BUGÜN O AMELİYATI YAPMAZLAR
Konuşmasının ardından basın mensuplarının sorularını yanıtlayan Prof. Dr. Özkan, "Siz olsaydınız aynı ameliyatı yapar mıydınız?" sorusuna, "Şu aşamada bunu söylemek çok kolay. Bunlar çok önemli sorular. Bu aşamada 'Yaparım, yapmam' demek doğru değil. Bir tane vefat eden hastamız var. Onun ailesini düşünmek lazım. Bugün itibariyle eminim onlar da yapmaz. Ama bundan 1- 2 ay sonra daha büyük bir değerlendirme yapmak lazım" diye yanıt verdi.
'REKABET HERKESTE VARDIR'
Üniversiteler arası bir rekabet olup olmadığına yönelik bir soruya ise Prof. Dr. Özkan, "Kavga, dövüş hiç birşey yok. Rekabet herkeste vardır. Bu bilimsel rekabettir. Her zaman olacaktır, çok faydalıdır. O hastada ameliyat başarılı olsaydı bunların hiçbirini söylemeyecektik. Onlar başarılı olmayacağını bilseler bunu yaparlar mıydı? Bugün onları korumak için buraya gelmedim. Bu durumdan organ nakli inanın etkilenmeyecek. Orası Türkiye'nin en iyi mikrocerrahi merkezi. Ben de orada yetiştim. İnanmasalar o kadar kişiyi oraya toplamazlardı. Bunu herkes konuşuyor. Tüm dallar konuşarak bunu kaldıracaklarına inandılar. Ters gitti mi gidiyor" yanıtını verdi.
'DAĞITILMADA HATALAR OLABİLİR'
AÜ Plastik ve Rekonstrüktif Cerrahi Anabilim Dalı öğretim üyesi Prof. Dr. Ömer Özkan, İzmir'deki organların Antalya'ya gelmek üzereyken geri çevrildiğine dair bir iddia olduğu sorusuna ise "Organlar dağıtılabilir, dağıtılmada hatalar olabilir. Onlar da çözülür. Yanlış anlaşılmalar olabilir. Oradaki kısımlar da bizi ilgilendirmiyor. O kurulun da görevi o değil. Hastalar ortaya konur. Eşit şartlardaysa merkez sırasına konulur. Bu çok yeni bir konu. Bunlar hayat kurtarıcı organlar değil. İnşallah bir dahaki sefere uygun donör bulunur. Biz de ameliyatımızı yaparız" diye yanıt verdi.

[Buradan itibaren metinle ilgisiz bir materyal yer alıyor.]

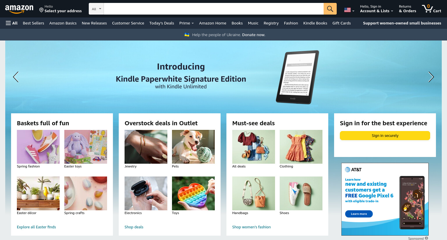The image size is (447, 240).
Task: Open Gift Cards in the navigation bar
Action: [x=341, y=23]
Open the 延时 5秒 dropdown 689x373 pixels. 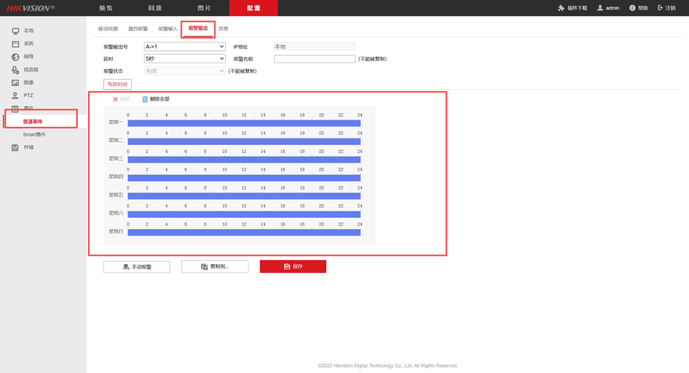[x=184, y=59]
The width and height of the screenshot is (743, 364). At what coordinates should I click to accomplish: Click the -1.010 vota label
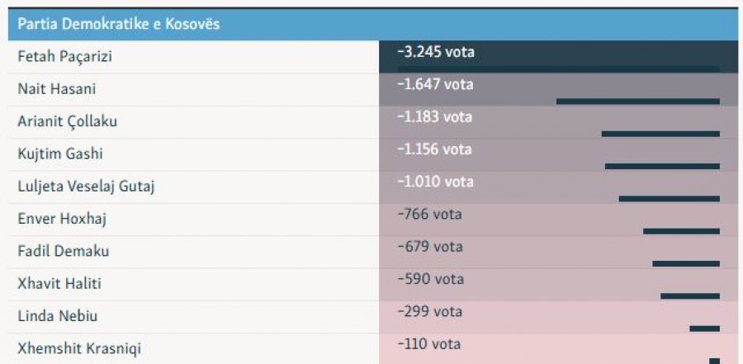point(435,182)
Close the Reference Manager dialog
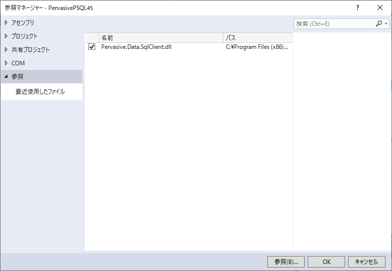The width and height of the screenshot is (392, 271). click(x=380, y=8)
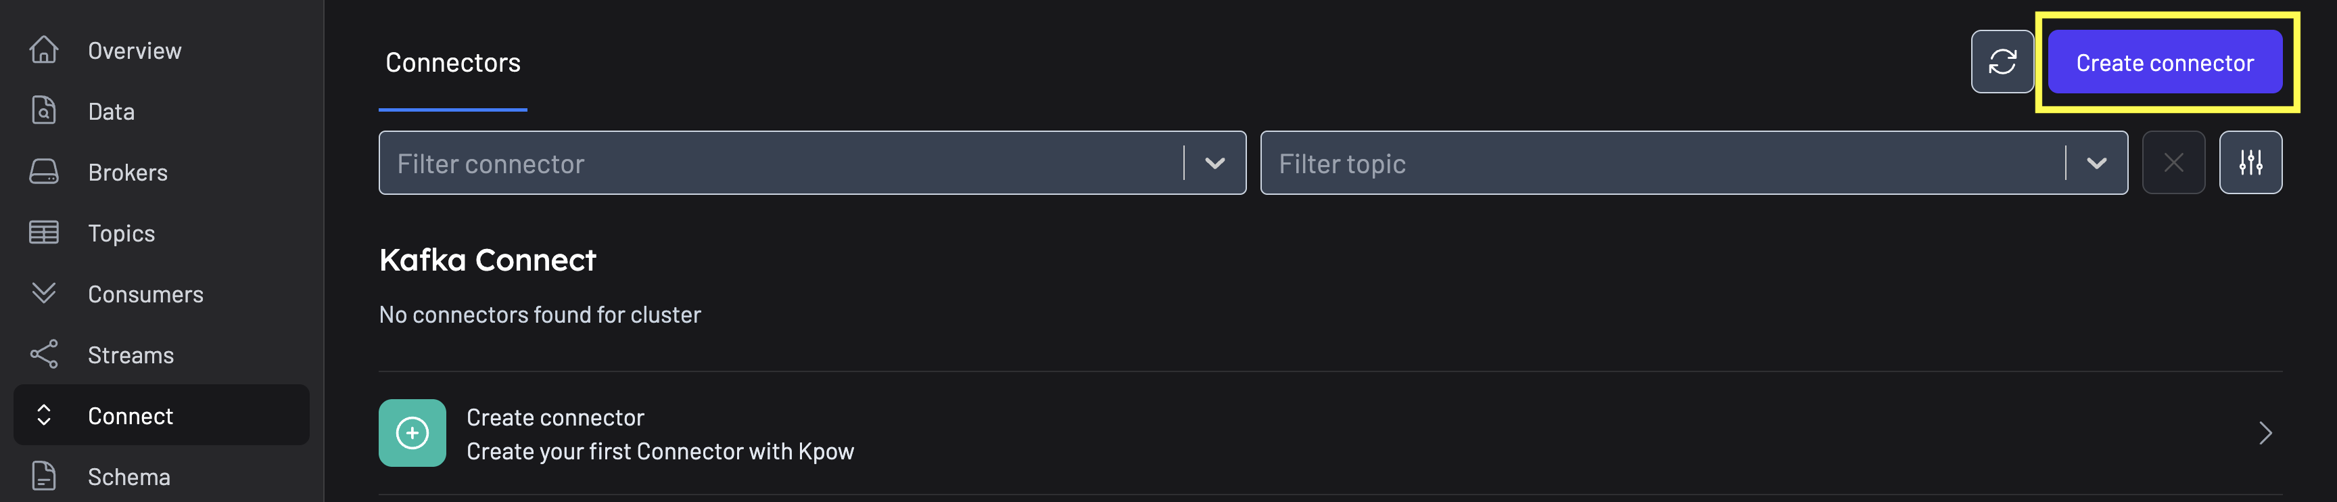Open the Data section via its magnifier icon
The height and width of the screenshot is (502, 2337).
tap(43, 111)
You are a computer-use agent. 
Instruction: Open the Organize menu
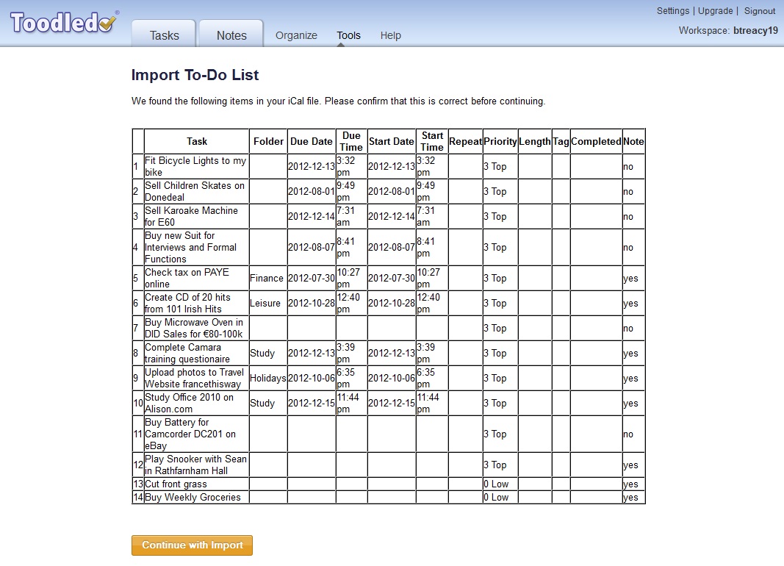pos(296,35)
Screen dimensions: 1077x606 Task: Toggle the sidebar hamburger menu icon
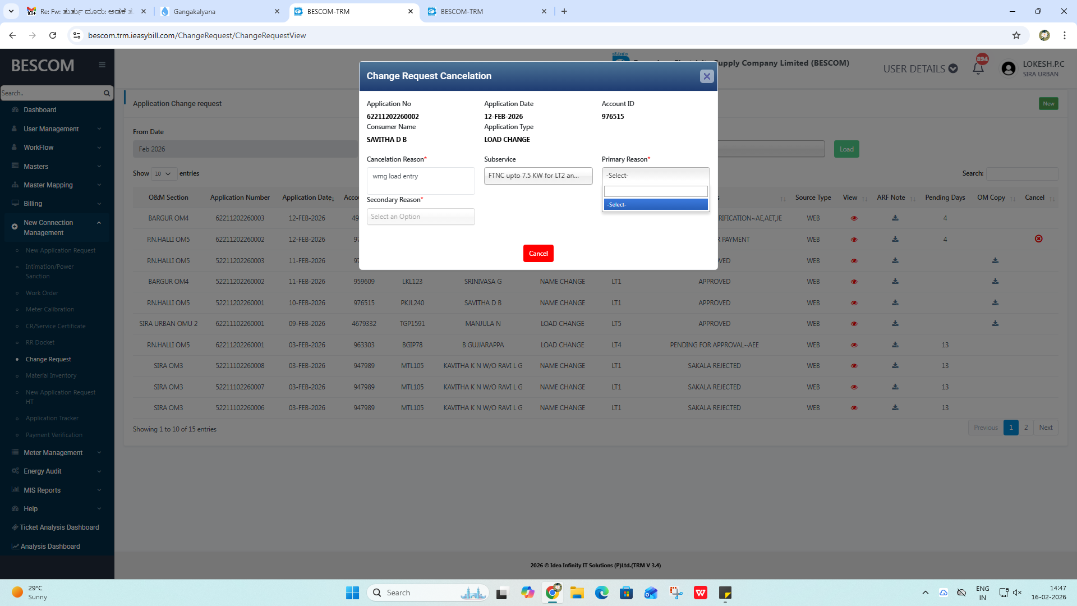coord(102,65)
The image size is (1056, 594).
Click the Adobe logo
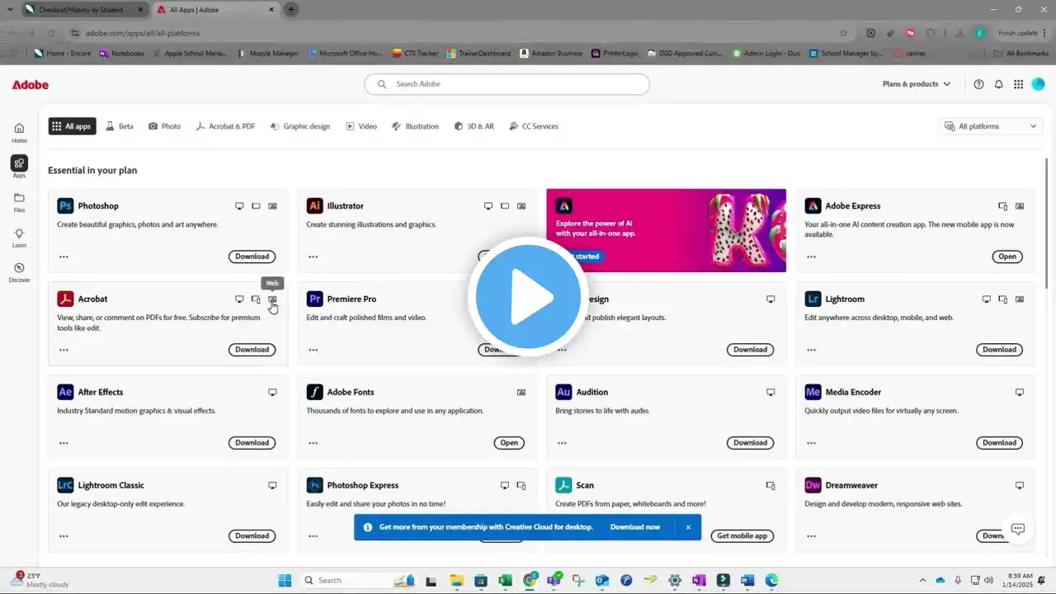click(x=31, y=85)
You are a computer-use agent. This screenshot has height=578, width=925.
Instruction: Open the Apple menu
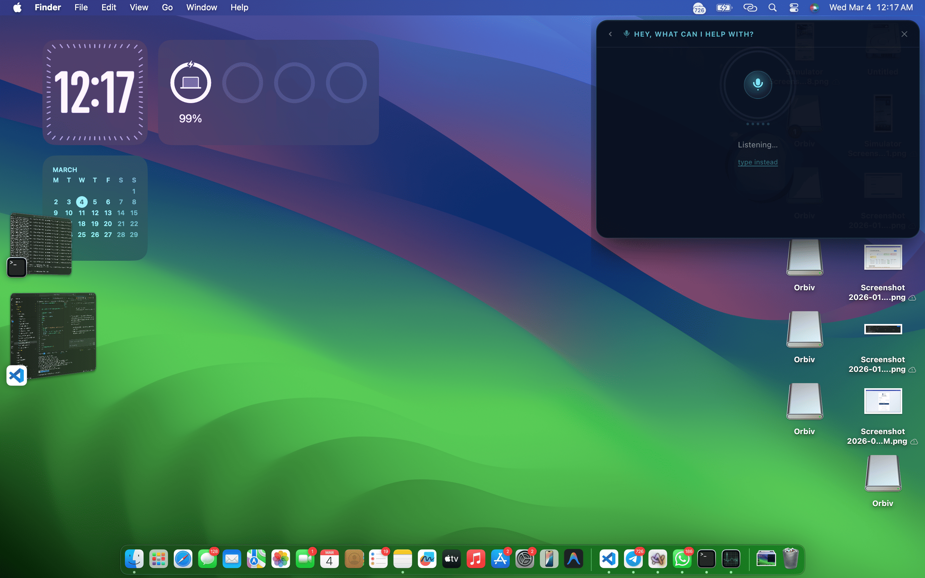(x=17, y=8)
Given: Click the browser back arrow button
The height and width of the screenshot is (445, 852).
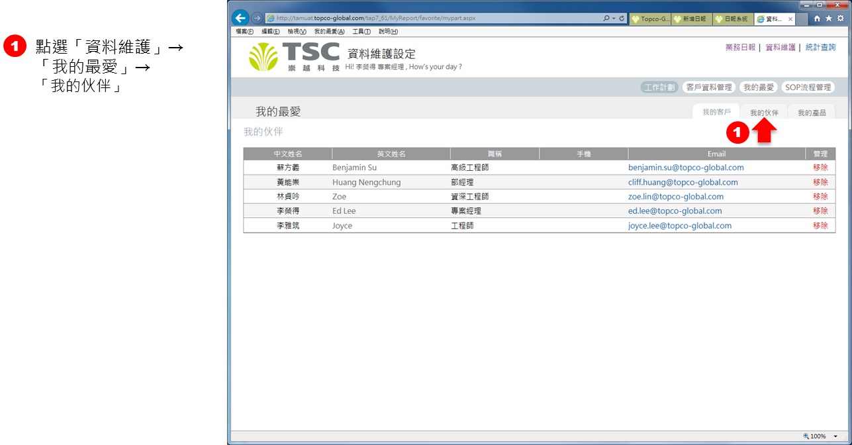Looking at the screenshot, I should (240, 19).
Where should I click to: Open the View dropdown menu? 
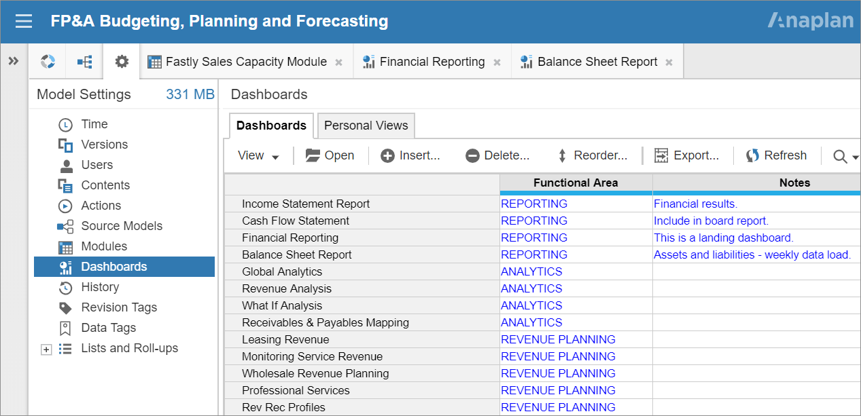click(x=258, y=155)
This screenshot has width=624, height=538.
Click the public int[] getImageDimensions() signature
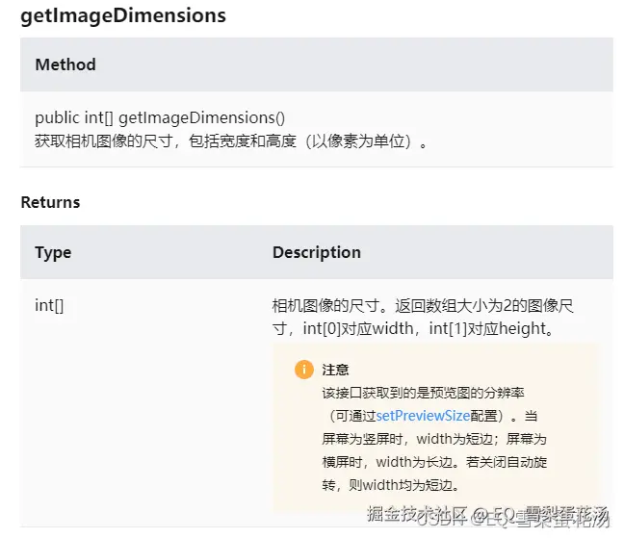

Dünyada uzuv naklinin azaldığına ilişkin söylemler olduğuna yönelik bir soru üzerine de Prof. Dr. Özkan, "Uzuv nakilleri terk edilmiyor. Hızla artıyor. Tarihçesi 14 yıl öncesine gider. Bunlar bilinmeden yapılan haberler. Uzuv nakli çok hızlı artıyor. Biz yapalı 18 ay oldu" dedi.
Prof. Dr. Ömer Özkan son olarak Antalya'da yüz nakli yapılan Uğur Acar ile çift kol nakli yapılan Atilla Kavdır'ın sağlık durumlarının da gayet iyi olduğunu, Uğur Acar'ın taburcu olma zamanının geldiğini, Atilla Kavdır'ın ise fizik tedaviye başladığını sözlerine ekledi.